--- TEKSTBLOK ---

Beleidsregels ter verdeling besteedbare middelen beheerskosten verbindingskantoren AWBZ 2010

21 december 2009

Het bestuur van het College voor zorgverzekeringen,

Gelet op artikel 91, eerste lid, Wet financiering sociale verzekeringen, artikel 4.5, eerste en tweede lid van het Besluit Wfsv en de Aanwijzing besteedbare middelen beheerskosten AWBZ 2010;

heeft in zijn vergadering van 21 december 2009 besloten:

§ 1 Algemeen

Artikel 1

Dit besluit verstaat onder:

a. regio:

regio zoals genoemd in de Beschikking van de Staatssecretaris van Volksgezondheid, Welzijn en Sport van 11 november 2008, nr. Z/VU-2892517, houdende de aanwijzing van administratie-instellingen bijzondere ziektekosten, Staatscourant nr. 232, 28 november 2008;

b. budgethouder:

houder van een persoonsgebonden budget krachtens subsidieparagraaf 2.6 van de Regeling subsidies AWBZ;

c. verbindingskantoor:

een verbindingskantoor als bedoeld in artikel 1, onderdeel c, van het Administratiebesluit Bijzondere Ziektekostenverzekering.

Artikel 2

Het college keert het voorlopig vastgestelde, het nader vastgestelde en het definitief vastgestelde beheerskostenbudget uit met inachtneming van de Regeling voorschotverlening op uitkeringen AWBZ.

§ 2 Voorlopige vaststelling beheerskostenbudget 2010

Artikel 3

  • 1. Het college verdeelt in het jaar 2010 een totaal bedrag van 155,900 miljoen euro aan besteedbare middelen beheerskosten over de verbindingskantoren.

  • 2. Het college stelt in januari 2010 voor ieder verbindingskantoor een voorlopig beheerskostenbudget vast ter bepaling van de besteedbare middelen voor de beheerskosten ten laste van het Algemeen Fonds Bijzondere Ziektekosten.

Artikel 4

Het college verdeelt het in artikel 3, eerste lid, genoemde totaalbedrag als volgt:

  • a. een bedrag van 19,980 miljoen euro op basis van een bedrag van € 178,69 per budgethouder uitgaande van 111.813 budgethouders;

  • b. een bedrag van 4,833 miljoen euro op basis van een gelijk bedrag per verbindingskantoor;

  • c. een bedrag van 0,255 miljoen euro voor een verbindingskantoor dat, volgens opgave van Zorgverzekeraars Nederland, coördinerende activiteiten verricht voor doventolkvoorzieningen.

Artikel 5

  • 1. Het college verdeelt het na toepassing van artikel 4 resterende bedrag als volgt:

    • a. 15% op basis van een vast bedrag per verbindingskantoor, vermeerderd met een zelfde bedrag per regio waarvoor het verbindingskantoor is aangewezen;

    • b. 85% op basis van het aantal inwoners per 1 januari 2009 in de regio’s, waarvoor het verbindingskantoor als zodanig is aangewezen, waarbij inwoners van vijfenzestig jaar en ouder dubbel tellen. Voor de bepaling van het aantal inwoners, waaronder die van vijfenzestig jaar en ouder, gebruikt het college de gegevens van het Centraal Bureau voor de Statistiek.

--- OPGESLAGEN RECORDS ---

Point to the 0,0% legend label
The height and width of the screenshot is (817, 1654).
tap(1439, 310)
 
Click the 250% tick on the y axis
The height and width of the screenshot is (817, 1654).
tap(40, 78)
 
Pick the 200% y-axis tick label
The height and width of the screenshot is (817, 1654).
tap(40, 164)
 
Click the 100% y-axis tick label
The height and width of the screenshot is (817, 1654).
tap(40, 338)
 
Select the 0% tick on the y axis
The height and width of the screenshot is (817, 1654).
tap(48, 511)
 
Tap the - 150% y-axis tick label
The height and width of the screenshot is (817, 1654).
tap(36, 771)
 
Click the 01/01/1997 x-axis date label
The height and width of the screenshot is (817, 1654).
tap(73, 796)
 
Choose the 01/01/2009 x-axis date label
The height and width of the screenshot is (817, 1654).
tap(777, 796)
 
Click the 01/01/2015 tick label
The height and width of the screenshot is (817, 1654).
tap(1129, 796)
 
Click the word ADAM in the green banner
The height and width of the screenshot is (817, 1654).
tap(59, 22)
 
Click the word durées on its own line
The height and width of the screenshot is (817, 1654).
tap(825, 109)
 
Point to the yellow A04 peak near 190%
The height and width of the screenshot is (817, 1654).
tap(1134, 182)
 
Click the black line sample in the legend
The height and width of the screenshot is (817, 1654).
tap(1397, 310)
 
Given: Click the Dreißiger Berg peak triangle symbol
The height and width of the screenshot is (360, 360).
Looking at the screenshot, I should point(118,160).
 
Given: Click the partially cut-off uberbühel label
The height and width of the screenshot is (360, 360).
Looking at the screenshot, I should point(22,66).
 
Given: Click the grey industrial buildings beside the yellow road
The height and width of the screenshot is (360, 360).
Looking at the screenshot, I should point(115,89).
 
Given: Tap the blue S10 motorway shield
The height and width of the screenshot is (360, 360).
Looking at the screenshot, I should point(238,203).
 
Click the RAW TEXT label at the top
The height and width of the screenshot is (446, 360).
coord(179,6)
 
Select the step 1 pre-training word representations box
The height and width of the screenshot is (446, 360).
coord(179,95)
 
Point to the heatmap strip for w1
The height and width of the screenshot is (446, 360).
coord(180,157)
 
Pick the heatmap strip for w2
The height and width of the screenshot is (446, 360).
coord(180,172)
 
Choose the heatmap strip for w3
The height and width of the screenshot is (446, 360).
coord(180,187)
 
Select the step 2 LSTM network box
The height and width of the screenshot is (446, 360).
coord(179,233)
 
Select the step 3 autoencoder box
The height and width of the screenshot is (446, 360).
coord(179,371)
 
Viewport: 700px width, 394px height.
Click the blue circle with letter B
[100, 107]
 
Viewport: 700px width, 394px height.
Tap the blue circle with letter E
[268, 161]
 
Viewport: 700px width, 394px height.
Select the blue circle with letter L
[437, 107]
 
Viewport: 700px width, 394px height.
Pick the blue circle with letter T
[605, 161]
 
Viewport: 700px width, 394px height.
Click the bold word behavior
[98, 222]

---

UIT TE VOEREN TAKEN —
**1.** Vervang in de records, vanaf het begin tot en met de regel met "tap(48, 511)", elk "screenshot" door "screen capture". Geef alleen die regels weer en laat al het andere ongewijzigd.
**2.** Schrijf de beleidsregels over de verdeling van de beheerskosten van de verbindingskantoren verder, te beginnen na de laatste zin.

GEGEVEN ANTWOORDEN —
**1.**
Point to the 0,0% legend label
The height and width of the screen capture is (817, 1654).
tap(1439, 310)
 
Click the 250% tick on the y axis
The height and width of the screen capture is (817, 1654).
tap(40, 78)
 
Pick the 200% y-axis tick label
The height and width of the screen capture is (817, 1654).
tap(40, 164)
 
Click the 100% y-axis tick label
The height and width of the screen capture is (817, 1654).
tap(40, 338)
 
Select the 0% tick on the y axis
The height and width of the screen capture is (817, 1654).
tap(48, 511)

**2.**
  • 2. Onderdeel van het in het eerste lid genoemde resterende bedrag vormen de volgende incidentele toevoegingen:

    • a. een incidentele toevoeging van 2,4 miljoen euro voor het aanpassen van de huidige administratie naar een administratie op verzekerdenniveau, onder de voorwaarde dat het verbindingskantoor zich hierover in het uitvoeringsverslag voldoende verantwoordt;

    • b. een incidentele toevoeging van 2,4 miljoen euro in verband met de invoering van de zorgzwaartepakketten (ZZP’s).

Artikel 6

  • 1. De resultaten van de berekeningen volgens de artikelen 4 en 5 herrekent het college per regio.

  • 2. Ter verkrijging van het voorlopige budget voor beheerskosten AWBZ per verbindingskantoor sommeert het college het berekende bedrag per regio voor de regio’s waarvoor het verbindingskantoor is aangewezen.

  • 3. Het college rondt het voorlopige budget af op hele euro’s, waarbij het college bedragen van een halve euro en hoger afrondt naar boven en overige bedragen naar beneden.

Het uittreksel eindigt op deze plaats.